“If music be the food of love, play on” — William Shakespeare
We all love music, don’t we? I inherited my ability to embrace all genres from maa (mother).
My fondest childhood memories involve the Sunday mornings when maa would turn on the stereo, as she did the household chores. The large drawer of the teak wood showcase in our drawing room has a delightful array of Assamese and Bengali audio cassettes ranging from legends such as Jyoti Prasad Agarwala to Dr Bhupen Hazarika, Pratima Barua Pandey to Rabindranath Tagore, and few new-age artists.
The music sure made the chores less tedious to maa, and I took the time to study the offerings maa put out — to listen, learn and discover — what appeared to be an immeasurable amount of musical styles. With time, I realised my love for Indian classical music. Maa insisted I should take up music lessons. I took admission at a music school in Nagaon, dedicated four years of my life in learning classical music, and finally earned my Visharad degree. Gradually, I developed my interest in bhajan and loko geet, and performed locally at various shows. One of my favourite bhajans till date is “Rasabhari bin bajayi”.
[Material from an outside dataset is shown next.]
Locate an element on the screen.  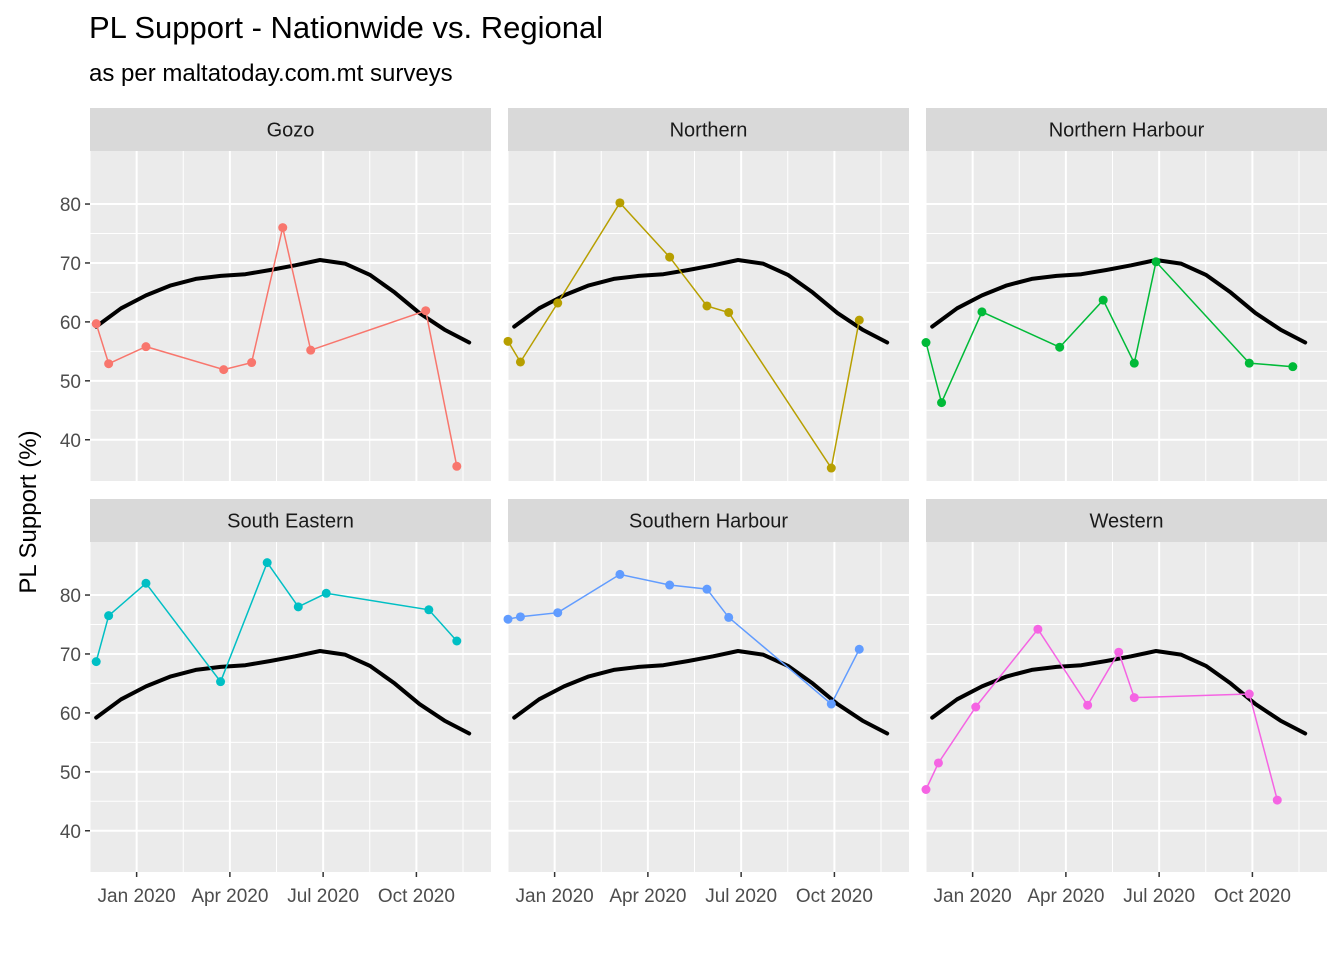
facet-strip-label: Western is located at coordinates (1126, 522).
I continued learning music until I moved to Guwahati for +2 studies. I was a ranked table tennis player in Assam, and had played at national level consecutively from year 2000 – 2010. Because of studies and tournaments, every now and then — from district level to state, and national, it was difficult to find time for the other extra-curricular activities I was engaged in. Thus, my music career came to an end. But whenever I listen to any music, I cannot control myself from humming along the tunes. Such is my fondness for this art!
Northeast India is known for its vibrant culture. And we’ve seen how over the years the talents – be it musicians, dancers, actors, writers, sportsman, etc. — from the region are receiving appreciation and recognition not just nationally, but internationally as well. Of all, there are some whose works I religiously follow, and one among them is Joi Barua from Assam. He is not just a brilliant artist but an amazing person with a very down-to-earth approach.
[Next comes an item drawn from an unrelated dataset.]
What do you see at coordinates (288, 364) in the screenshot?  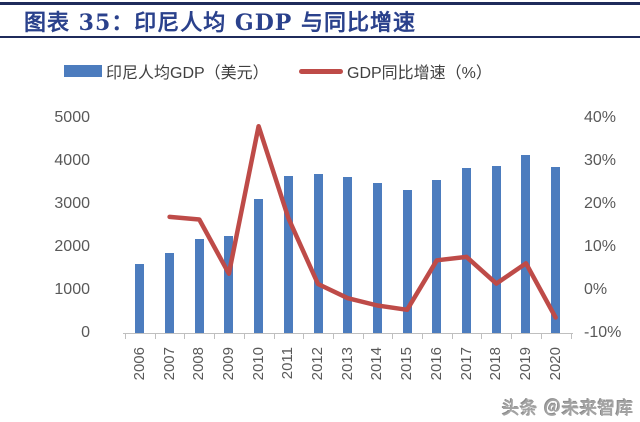 I see `x-axis-label-2011: 2011` at bounding box center [288, 364].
A singer, musician, and lead vocalist of the band Joi, Barua has lent his voice to several Indian movies including 2010’s Filmfare Award winner (Soundtrack) Udaan, National Film Award winner Dev D, and worked on other superhits such as Jannat 2, Zindagi Na Milegi Dobara, No One Killed Jessica, Ajab Prem Ki Ghazab Kahani, Gangster, Jab We Met, Bhool Bhulaiyaa, Bhagam Bhaag, Munna Bhai series, and more.
However, he has recently been making waves and winning hearts as a composer for the title track “Dusokute” from the award winning film Margarita With A Straw.
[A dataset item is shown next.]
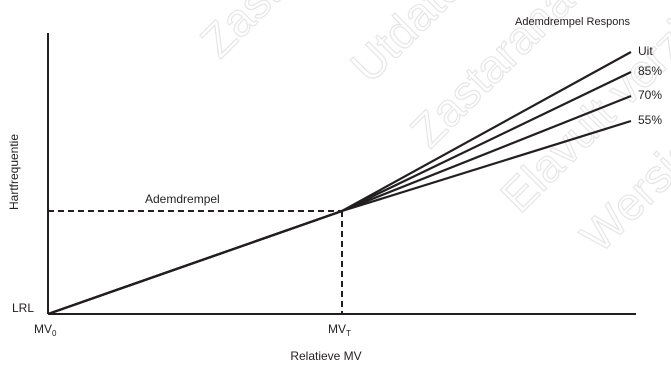 The width and height of the screenshot is (671, 374). Describe the element at coordinates (650, 71) in the screenshot. I see `series-label: 85%` at that location.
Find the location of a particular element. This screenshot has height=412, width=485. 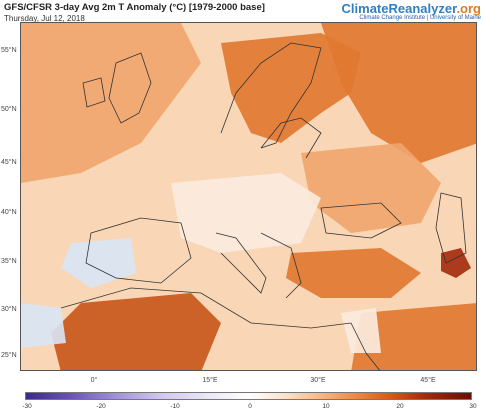

warm-region-arabia is located at coordinates (414, 336).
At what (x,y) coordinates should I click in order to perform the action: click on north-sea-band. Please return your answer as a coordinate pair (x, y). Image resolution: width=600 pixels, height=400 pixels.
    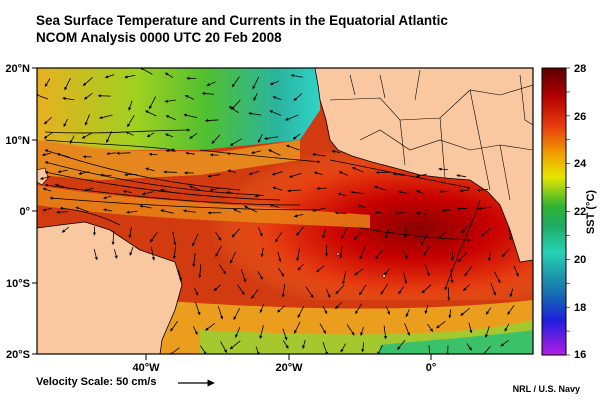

From winning the first school singing competition at the age of seven by performing the popular Cliff Richard’s song “Bachelor Boy” to now making a mark in Bollywood, Barua has indeed come a long way. In a tête-à-tête with the celebrity, I got to know about his inspirations, his upcoming projects, and his opinion on folk and Bollywood music. Read on.
- When did you decide to take music as your career? If not a singer, who would Joi have been now?
Probably a little after college. I was a bit apprehensive. Even though music was the one and only passion, I was used to singing in English and Assamese. Bollywood was a far cry. So there was a hell lot of confusion. If not a singer … I don’t know. But there was a lot of interest in mathematics and psychology. So, I really don’t know!
- ‘Tejimola’ from your debut album— ‘JOI … Looking Out Of The Window’, is one of my favourite songs. How did you conceive this project?
It was a small melody I was playing one day with my guitarist friend Pawan Rasaily, when he suddenly turned around and said that it sounded nice and he recorded it on phone. After a few minutes, he said that somehow the melody reminded him of the story of Tejimola [an Assamese folktale], and why couldn’t we think along those lines. It sounded very interesting to me. I lived with it for a few days. Then in came into the picture, Ibson Lal Baruah [bandmate; musician-lyricist] and he turned the concept around onto a child of war.
- From being a playback singer to vocal arranger and background singer, that’s quite a diverse work.
Yes, it is. I have had no such formal training in music. I had been singing for myself or been a part of rock bands. But in Mumbai, I started doing various things. This has been the only education I’ve had. As a result of this, I learnt lot of things that go into composing and producing a song.
- “Dusokute” has been lauded by critics globally. How did Margarita, With A Straw happen? Would you like to share us about your inspiration and the original Assamese track?
The director of Margarita With A Straw, Shonali Bose, had heard my music and approached me to include this song of mine in the movie. In the original context for the Assamese song, I had actually thought about life in Gauhati Commerce College when I was a Bachelors student, and would always get up early in the morning at around 4.30 to have tea by the flyover. I would be sitting alone, look at the lovely morning sky over the flyover, and this would give me great energy and inertia. This is the nervous energy in the song that u feel.
- Do you think Assamese folk music has the potential to draw the attention of the listeners in other parts of India?
Of course it has. Our folk music has a universal appeal, and not just in India.
- What defines your music style? Languages you are fluent in?
My music is pretty open ended, but probably woven around an attitude of rock and power. I like that. Strong stories and moods influence me. I like to pass on this energy to the listeners. Give them a moment. Take them away from everything.
- Composing for a film is different from band albums. How do you approach each kind of music?
The stories will of course be different. The album has my perspectives. The movie will have the directors. If I have understood perspectives well, the jumping is smooth.
- What’s your opinion on the current music scene in the Hindi film industry?
I am a part of it. It’s a great place. And a great time to be. There’s a lot of energy and a lot of variance. A huge melting point, I would say: the party’s only getting started.
- You are now working on an Assamese film, Marksheet. Would you like to share anything about the project?
I composed and produced the promotional track of Marksheet. It’s a song about growing up, the entrapment of youth, the endless loop of ambition. It captures restlessness as well as angst.
- Any other projects you are working on? Any particular actor you are fond of and would want to sing for?
Working on my original music and also music for the movies. Let’s see. The future seems exciting.
No particular actor really. Never could think that way.
- Being a popular personality, how do you manage your personal and professional life?
My professional life is out there, my personal life is private. It is very easy to manage both.